Goal:
Quote everything from "The relationship between" down to "increased ON/OFF ratio." in the passage comparing single-barrier and double-barrier FTJs.

Quoted passage:
++++++++++

Fig. 1: Comparison of ON/OFF ratio prediction between SB-FTJs and DB-FTJs.

The relationship between the ON/OFF ratio of the DB-FTJs (\({T}_{1}^{{\prime} }/{T}_{2}^{{\prime} }\), solid line) and that of the SB-FTJs (T₁/T₂, dashed line) when the DB-FTJs work in a regime of: a an ideal sequential tunneling, but with the electrons tunneling through the two barriers independently; b incoherent tunneling; c coherent tunneling. Since it is just for a trend prediction, we assume T₁ = 0.01 and increase T₂ to see how \({T}_{1}^{{\prime} }/{T}_{2}^{{\prime} }\) changes with T₁/T₂. In (c), the solid line curve and the dashed line curve with the same color show the value of \({T}_{1}^{{\prime} }/{T}_{2}^{{\prime} }\) and T₁/T₂, respectively, as a function of \(\cos \theta\) with the same T₁ and T₂. It is seen that the position of the solid line is much higher than that of the dashed line, suggesting much increased ON/OFF ratio.

To verify the feasibility of this proposal, we construct and study a DB-FTJ with the Pt/BaTiO₃/LaAlO₃/Pt/BaTiO₃/LaAlO₃/Pt structure where each single barrier BaTiO₃/LaAlO₃ (BTO/LAO) consists of 5.5 unit cell (u.c.) BTO and 1 u.c. LAO, with a nanometer-thick Pt film separating them. Based on density functional calculations, we obtain a significant enhancement of TER ratio in the DB-FTJ compared with the SB-FTJ [the Pt/BTO (5.5 u.c.)/LAO (1 u.c.)/Pt FTJ or the Pt/BTO (11.5 u.c.)/LAO (1 u.c.)/Pt FTJ]. Moreover, the double barrier design shows other great advantages over single barrier design, such as ultra-low resistance area product (RA) in the high conductance state and versatility for realizing multiple state storage with free control by gate voltage.

++++++++++

Data records:
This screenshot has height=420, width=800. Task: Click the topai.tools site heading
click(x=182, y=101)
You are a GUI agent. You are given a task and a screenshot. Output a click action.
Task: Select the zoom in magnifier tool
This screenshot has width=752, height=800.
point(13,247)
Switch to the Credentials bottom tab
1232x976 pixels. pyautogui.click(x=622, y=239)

++++++++++

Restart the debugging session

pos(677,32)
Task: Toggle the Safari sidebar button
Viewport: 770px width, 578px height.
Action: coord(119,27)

++++++++++

Written answer:
The relationship between the ON/OFF ratio of the DB-FTJs (\({T}_{1}^{{\prime} }/{T}_{2}^{{\prime} }\), solid line) and that of the SB-FTJs (T₁/T₂, dashed line) when the DB-FTJs work in a regime of: a an ideal sequential tunneling, but with the electrons tunneling through the two barriers independently; b incoherent tunneling; c coherent tunneling. Since it is just for a trend prediction, we assume T₁ = 0.01 and increase T₂ to see how \({T}_{1}^{{\prime} }/{T}_{2}^{{\prime} }\) changes with T₁/T₂. In (c), the solid line curve and the dashed line curve with the same color show the value of \({T}_{1}^{{\prime} }/{T}_{2}^{{\prime} }\) and T₁/T₂, respectively, as a function of \(\cos \theta\) with the same T₁ and T₂. It is seen that the position of the solid line is much higher than that of the dashed line, suggesting much increased ON/OFF ratio.